UMBC's Special Collections Archivist will answer all of these questions and more so that you will be prepared to perform archival research with confidence!

Join us Wednesday March 11 from 12-1 in the Special Collections Reading Room, located in the Albin O. Kuhn Library through the Gallery on the 1st floor. For more information please contact Lindsey Loeper at: lindseyloeper@umbc.edu or x56290. (Food and drink are not allowed, thank you!)


March 10, 2009

Trial Database - Credo Reference

UMBC now has trial access to Credo Reference, offering full-text, aggregated content from over 275 reference books from over 60 publishers, covering such subjects as medicine, art, technology, history and more. Credo continually adds new content in all subjects, with such notable recent additions as the Bridgeman Art Library Archive, with over 16,000 art images and the interactive Hutchinson Unabridged Encyclopedia including Atlas. The collection includes encyclopedias, dictionaries and thesauri, as well as subject-specific titles.

This trial will run through April 9, 2009. For off-campus access, please login via VPN first (http://vpn.umbc.edu). Then follow the link under "News & Events" on the library homepage. For more info on remote access, please see http://aok.lib.umbc.edu/services/remoteaccess.php

Please let us know what you think.


March 19, 2009

Trial Database - American History in Video

UMBC now has trial access to American History in Video, providing a collection of videos for the study of American history including commercial and governmental newsreels, archival footage, public affairs footage, and important documentaries.

This trial will run through May 16, 2009. For off-campus access, please login via VPN first (http://vpn.umbc.edu). Then follow the link under "News & Events" on the library homepage. For more info on remote access, please see http://aok.lib.umbc.edu/services/remoteaccess.php

Please let us know what you think.


March 26, 2009

Women and Social Movements in the United States - New Features

I am pleased to announce a new release of Women and Social Movements in the United States, bringing the collection to over 35,000 documents from nearly 150,000 pages of full text.

You will notice there is new software architecture. The interface provides an entirely new way to search and browse the database. The database provider is making many changes to improve the site's accessibility and functionality.

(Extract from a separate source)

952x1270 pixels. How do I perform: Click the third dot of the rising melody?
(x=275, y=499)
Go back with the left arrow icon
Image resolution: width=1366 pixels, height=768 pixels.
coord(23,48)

This release adds two new document projects (for a total of 90 projects):
- How Did Women's Antislavery Fiction Contribute to Debates about Gender, Slavery, and Abolition, 1828-1856?, by Holly M. Kent
- How Did American and Japanese Gender Hierarchies Shape Japanese Women's Participation in the Transnational WCTU Movement in the 1880s?, by Rumi Yasutake

This release also introduces "document archives," which bring additional primary source documents to the collection. Like the document projects which have been in the collection all along, document archives are primary source documents organized by topic. The difference is that the archives contain less scholar commentary and more primary source documents, giving historians and their students the opportunity to form their own interpretation of the sources. In other words, the archives present primary sources without the pedagogical apparatus. Each archive is prefaced by just a brief introductory essay, but no abstract or annotated sources (as users will find in the more scholarly document projects).

The first document archive is featured in this release and was assembled by scholar Jana Brubaker. The archive focuses on Elizabeth Glendower Evans, a noted Boston reformer in the first third of the twentieth century. This archive contains 79 documents.

Please let us know what you think about these changes.